Let’s just get this out of the way. There’s no way to outsource your job search. Hiring a career coach or a recruiter doesn’t mean they’ll do the work for you. Maybe twenty years ago, there were “headhunters” you could pay to find you a job, but that model didn’t last because of good old supply/demand economic — too many job seekers and too few positions. If you come across someone promising to find you a job, walk away. Fast. That’s not how the job market works and no matter how tempting it might sound, if it sounds too good to be true, it probably is.
In the world of recruiting today, recruiters look for candidates who meet the exact requirements of their client companies. They aren’t in the business of finding candidates jobs; they find candidates for open positions available with their clients.
Career coaches, on the other hand, are hired by individuals who need help with their job search. Their goals are:
- To give direction. You don’t know which direction you should head. We can help you identify career options that are well-suited for you. A coach can guide the exploration of how your interests, personality, strengths, needs, values, motivations, skills, prior work experience, and education all fit together. Sure, you can do this on your own. After all, you are the expert on you. But it can be really hard to be objective when the subject is you — and even harder to have a fresh perspective about how your strengths and personality intersect.
- To ask the right questions. Coaches are trained to ask great questions. What’s so special about great questions that you should pay for it? Because a couple of great questions just might help you get unstuck. They might help you get beyond the annoying “What’s your passion?” question that you’ve been wrestling with since you graduated — fifteen years ago. Find yourself a coach who will push you to think differently about your options, approach, and direction. This isn’t like when your aunt thinks you’d make the perfect attorney because of how passionate you debate topics at the holiday dinner table. Coaches aren’t here to tell you what to do — our main job is to give you clarity about options and directions.
- To apply your uniqueness to the actual job market. Coaches have a pulse on the job market. They’ve been through hundreds or even thousands of searches with our clients. And guess what? You are unique, so your strategy should be too. Coaching will help you develop a personalized approach so that you’ll make progress quickly and get better results. The abundant, free advice you get from friends, family, colleagues, and mentors can be useful. And overwhelming, frustrating, and sometimes outdated. It’s completely unmotivating to hear “You have to network!” and think, “Yeah, but I have no idea what to say or how to do it.” What words to use, how to position yourself, how to approach different types of people — this is what career coaches can help you with. How to be sincere, not cheesy; enthusiastic, not weird.
- To keep you focused and strong. Looking for a job is like riding a roller coaster, and a coach will support you through the ups and downs. Let’s be real: If looking for a job was easy, people would do it more often. Instead, it’s one of those activities that people tend to avoid until they absolutely must. A coach isn’t a paid cheerleader; instead, we’re there to keep you focused on your goals and keep your perspective balanced. If you’re just starting your job search, and it’s been awhile since you had to enter this mode again, here’s what to expect.

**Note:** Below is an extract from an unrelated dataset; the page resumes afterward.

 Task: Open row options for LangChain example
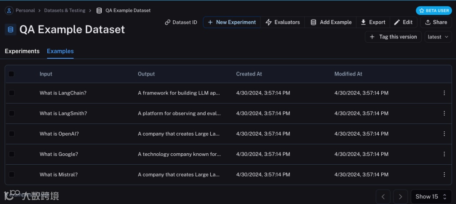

- To troubleshoot when your search isn’t yielding the results you want. Getting interviews but no offers? What’s happening during the interview? Sending out a ton of applications or resumes and not getting responses? Let’s look at your marketing materials and target jobs. Are you trying to make a career pivot but can’t get any traction? What’s your approach and is it appropriate for your target role? Career coaches see a lot of situations. We’ll help you come up with a unique solution that’s authentic to you.
- To help you talk about yourself. What’s this? You thought you were the only one who finds it hard to talk about yourself effectively? Nope! Most people need lots of practice to do it well. Sure, you can get a career coach when you’re at the interviewing stage of the job hunt, but why wait until then? Get with a coach when you’re just starting your search and let us help you refine how you tell your story. That way you will stand out while networking and marketing yourself. Knowing which story you’re crafting for yourself can also help you gain focus and momentum while still searching for direction.
- To provide access to our professional networks. Most career coaches are very connected because they work through referrals, with their networks generating the most business. Career coaches are driven to help others—so they look for ways to connect others.
- To get you looking great on paper. Not all career coaches revise marketing materials, so you might as well work with a career coach first, who will then recommend a resume writer or a LinkedIn profile specialist. If you’re unclear about your career direction or have a “I-can-do-just-about-anything” type of resume, don’t waste your money on a resume writer — yet. Get clear about your direction first. Any resume that is unfocused or designed to cast a wide net won’t be effective. Constant resume revisions deplete your job search mojo and you’ll be frustrated when you don’t get any interviews. Gain clarity with a coach first and you’ll get results.
It’s a whole new job search world out there. You can’t outsource your search, but you can get help if and when you need it.